AnyLogo supplies firms with apparel containing their logo to be used for promotional purposes. AnyLogo has three enterprise customers: IBM, HP, and Dell. During the holiday season, the logos are adorned with a Christmas motif. Demand from each firm for apparel with the Christmas motif is normally distributed, as shown below.
IBM HP Dell
Mean 7000 6000 5000
Standard Deviation 3000 1000 2000
AnyLogo currently uses a manufacturer in Sri Lanka to produce all the apparel including the logo embroidery in advance of the holiday season. Due to long lead times, there can be only a single order for the holiday season. The manufacturer charges $15 for each unit, which is then sold by AnyLogo for $50 to its customers.
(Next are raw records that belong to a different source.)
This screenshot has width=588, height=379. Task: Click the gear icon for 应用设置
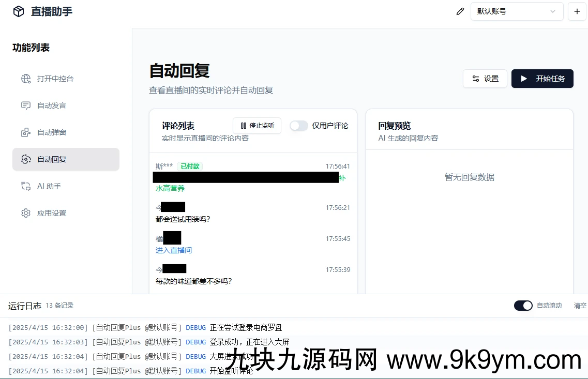click(x=26, y=213)
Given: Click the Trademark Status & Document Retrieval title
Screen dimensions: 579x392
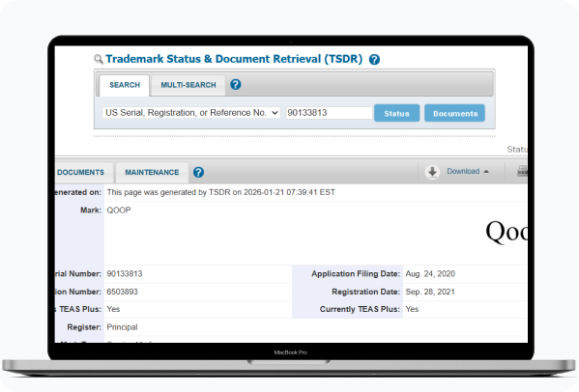Looking at the screenshot, I should (x=234, y=59).

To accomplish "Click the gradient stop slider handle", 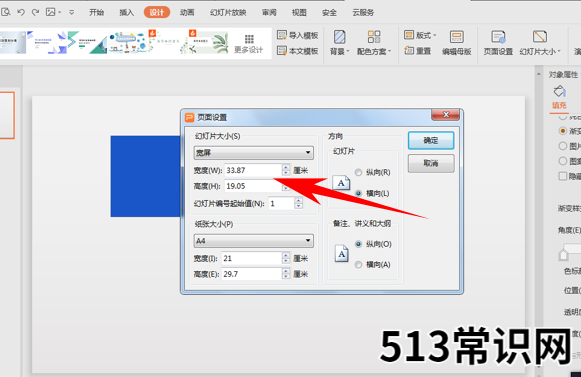I will tap(563, 255).
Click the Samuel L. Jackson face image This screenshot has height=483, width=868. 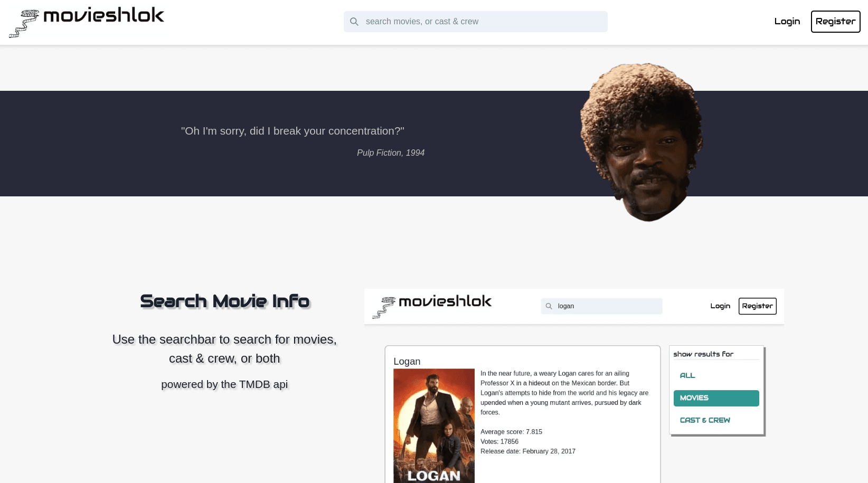tap(641, 143)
Any leftover inventory at the end of the holiday season is essentially worthless and cannot be repurposed for a different customer, due to company logo and Christmas motif embroidery. It is thus donated by AnyLogo to charity. Holding the apparel in inventory adds another %20 to the cost per unit for each item donated to charity. However, the donation allows AnyLogo to recover $4 per unit in tax savings.
1) How many, for each embroidery-infused apparel, should AnyLogo order from its manufacturer for the holiday season?
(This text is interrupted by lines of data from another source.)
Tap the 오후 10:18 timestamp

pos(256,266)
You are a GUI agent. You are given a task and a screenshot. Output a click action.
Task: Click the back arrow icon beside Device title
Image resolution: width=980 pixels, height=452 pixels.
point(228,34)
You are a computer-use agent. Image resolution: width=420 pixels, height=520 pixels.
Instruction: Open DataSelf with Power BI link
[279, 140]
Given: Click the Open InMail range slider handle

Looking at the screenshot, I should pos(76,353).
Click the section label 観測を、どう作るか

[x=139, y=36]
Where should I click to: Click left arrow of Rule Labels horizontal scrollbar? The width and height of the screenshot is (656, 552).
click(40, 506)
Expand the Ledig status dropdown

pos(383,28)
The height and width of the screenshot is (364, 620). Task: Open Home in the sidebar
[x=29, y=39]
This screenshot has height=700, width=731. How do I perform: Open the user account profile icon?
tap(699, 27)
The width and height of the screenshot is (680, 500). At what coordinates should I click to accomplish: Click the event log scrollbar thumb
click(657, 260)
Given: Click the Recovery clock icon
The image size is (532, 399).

2) On average, how many items are expected to go to charity each year?
3) How much safety stock does the optimal order quantity found in (1) imply?
4) What is AnyLogo’s expected profit in a single holiday season?
The CEO at AnyLogo is considering the purchase of high-speed embroidery machines that will allow it to embroider on demand. In this case, the apparel (as base product) will be made in Sri Lanka without any embroidery; the logo embroidery will be postponed and will be done in-house, after observing the demand from customers. As a result, the manufacturer’s wholesale price will go down to $13 per item but doing the embroidery in-house will cost an additional $7 per item; increasing the total cost per unit to $20. However, thanks to this “read and react” strategy, AnyLogo will not have any company-specific apparel to be disposed of at the end of the season. The apparel without logos can be sold for $20 per unit to other business customers (retailers, etc.). On top of the %20 holding cost, shipping adds $1 to the cost of any apparel leftover after the holiday season. Answer the following given this postponement strategy:
5) How many of the no-embroidery apparel (base product) should AnyLogo order from the manufacturer?
Hint: First, calculate the demand parameter values for the base product.
6) How much safety stock does the optimal order quantity found in (5) imply?
7) What is AnyLogo’s expected profit in a single holiday season? Do you recommend the postponement strategy?